*** Data records

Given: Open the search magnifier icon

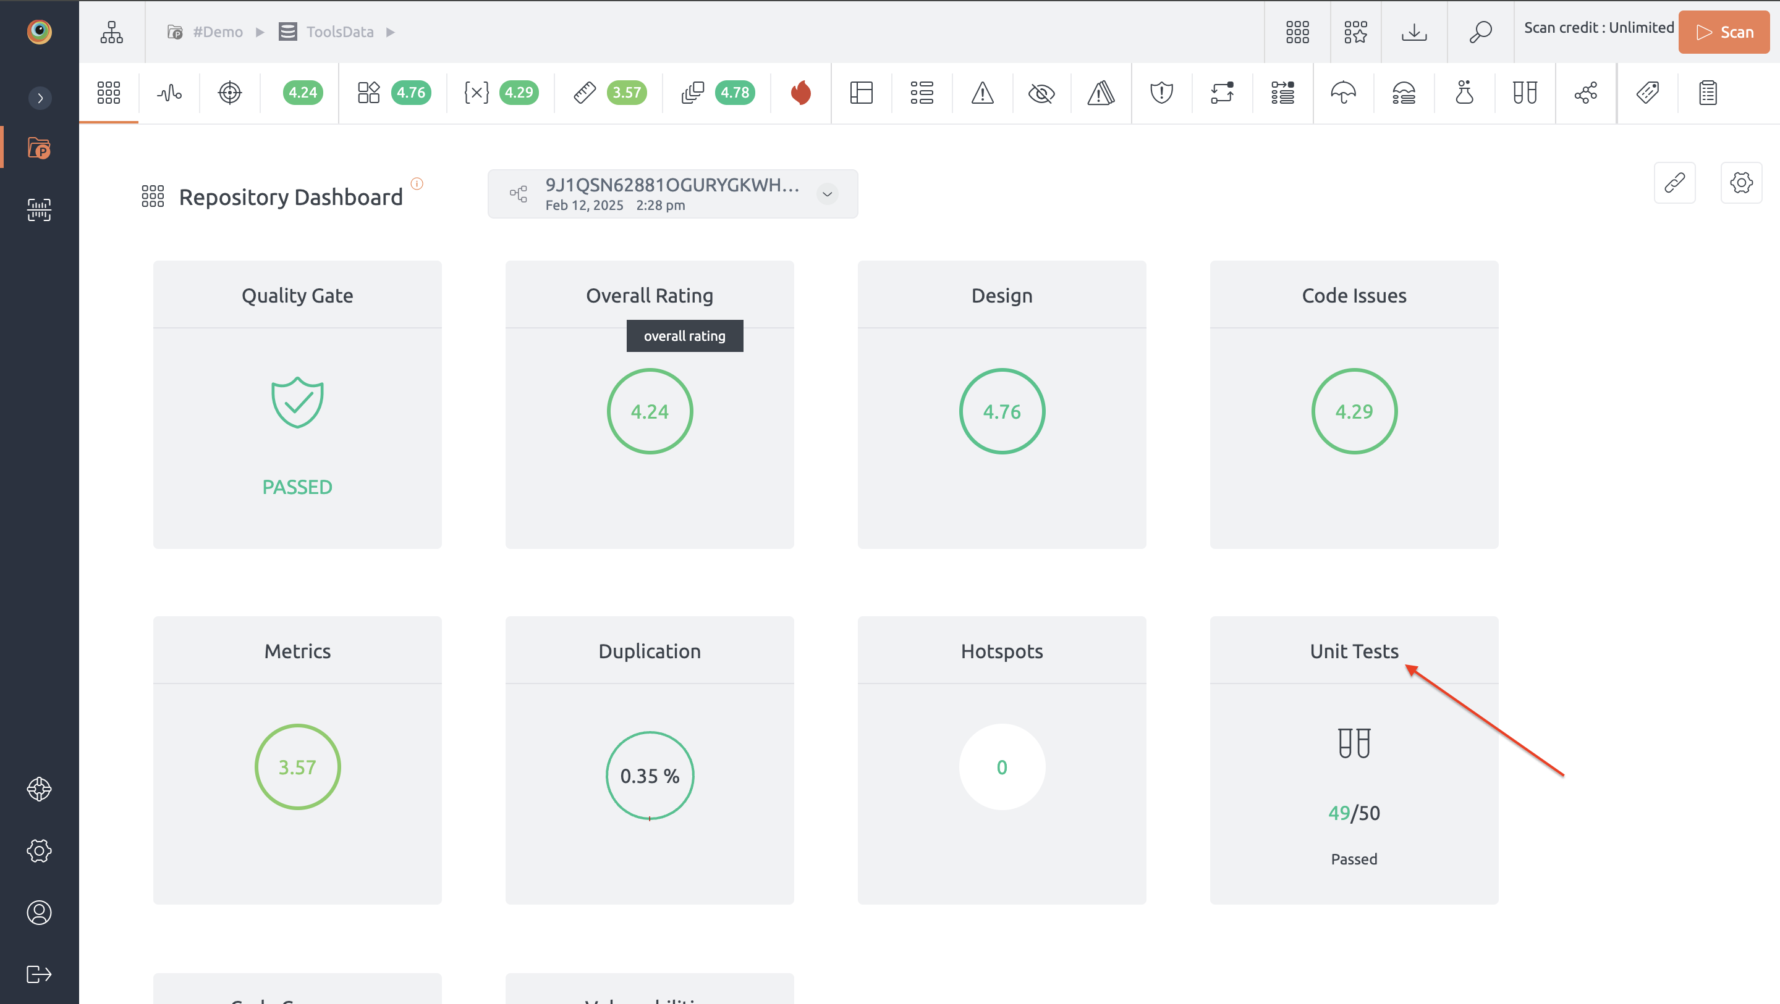Looking at the screenshot, I should click(1480, 32).
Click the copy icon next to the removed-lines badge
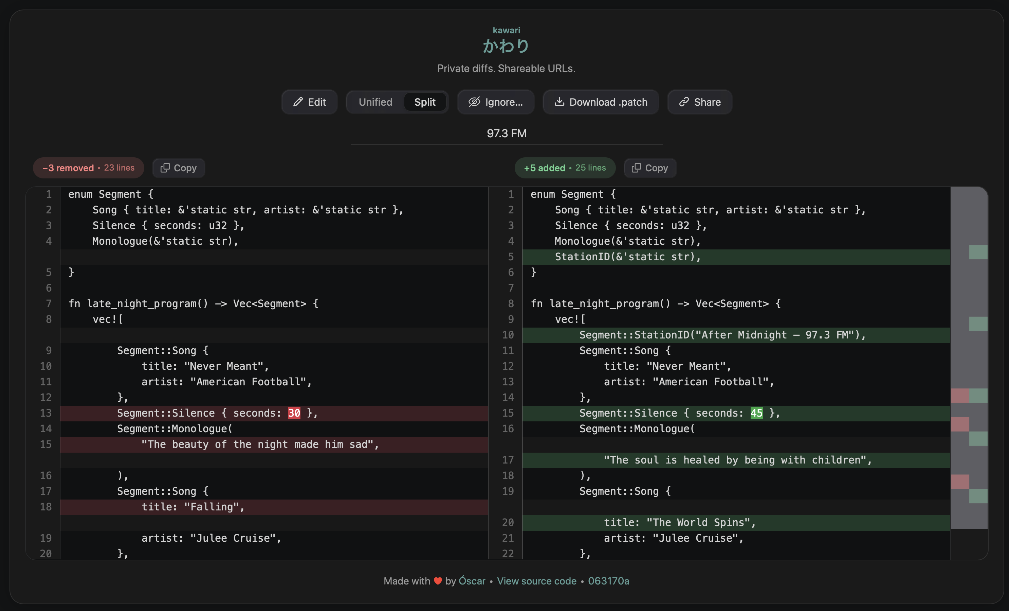 tap(165, 168)
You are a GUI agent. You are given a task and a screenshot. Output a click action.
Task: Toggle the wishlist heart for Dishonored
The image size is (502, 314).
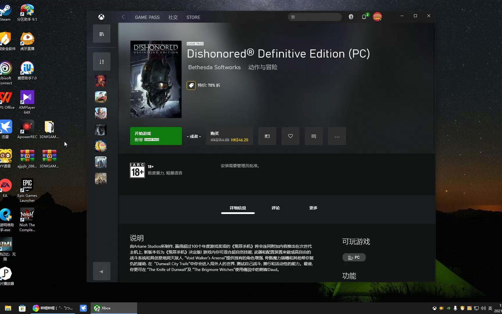tap(290, 136)
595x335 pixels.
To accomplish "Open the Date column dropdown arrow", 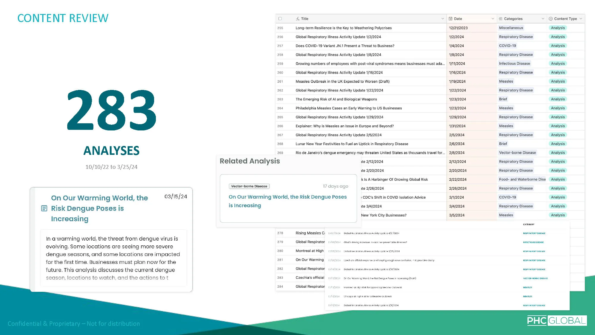I will tap(493, 19).
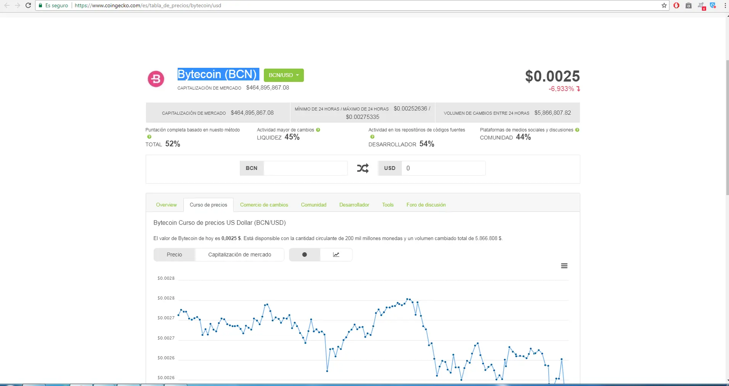The height and width of the screenshot is (386, 729).
Task: Open the chart export hamburger menu
Action: click(x=565, y=266)
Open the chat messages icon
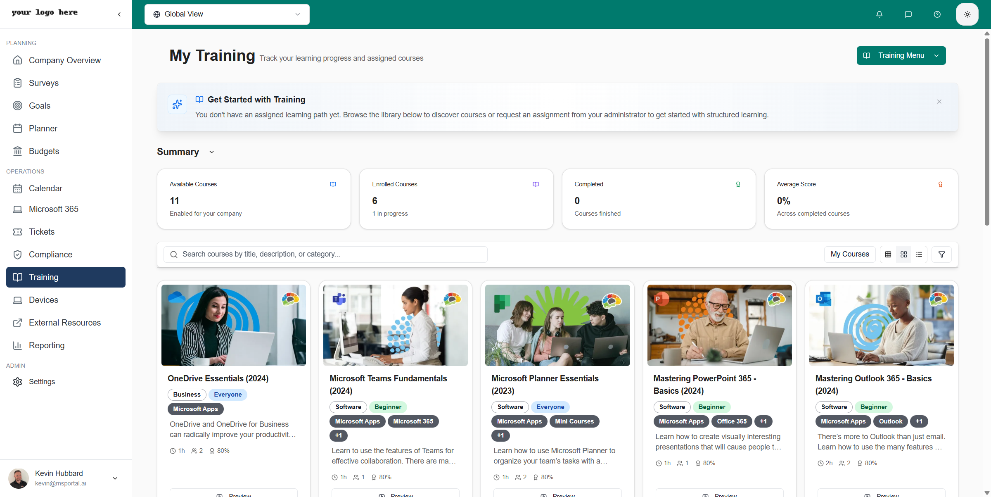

******

▶ [Exercise brief] The answer must be the lines above, word for word, from the first one through the line with "Task: Toggle the", pictures excluded.

▶ [Result]
Given: Open the search magnifier icon

Looking at the screenshot, I should click(1480, 32).
Click the copy icon next to the removed-lines badge
 tap(165, 168)
You are a GUI agent. You are given a task and a screenshot. Output a click action.
Task: Toggle the wishlist heart for Dishonored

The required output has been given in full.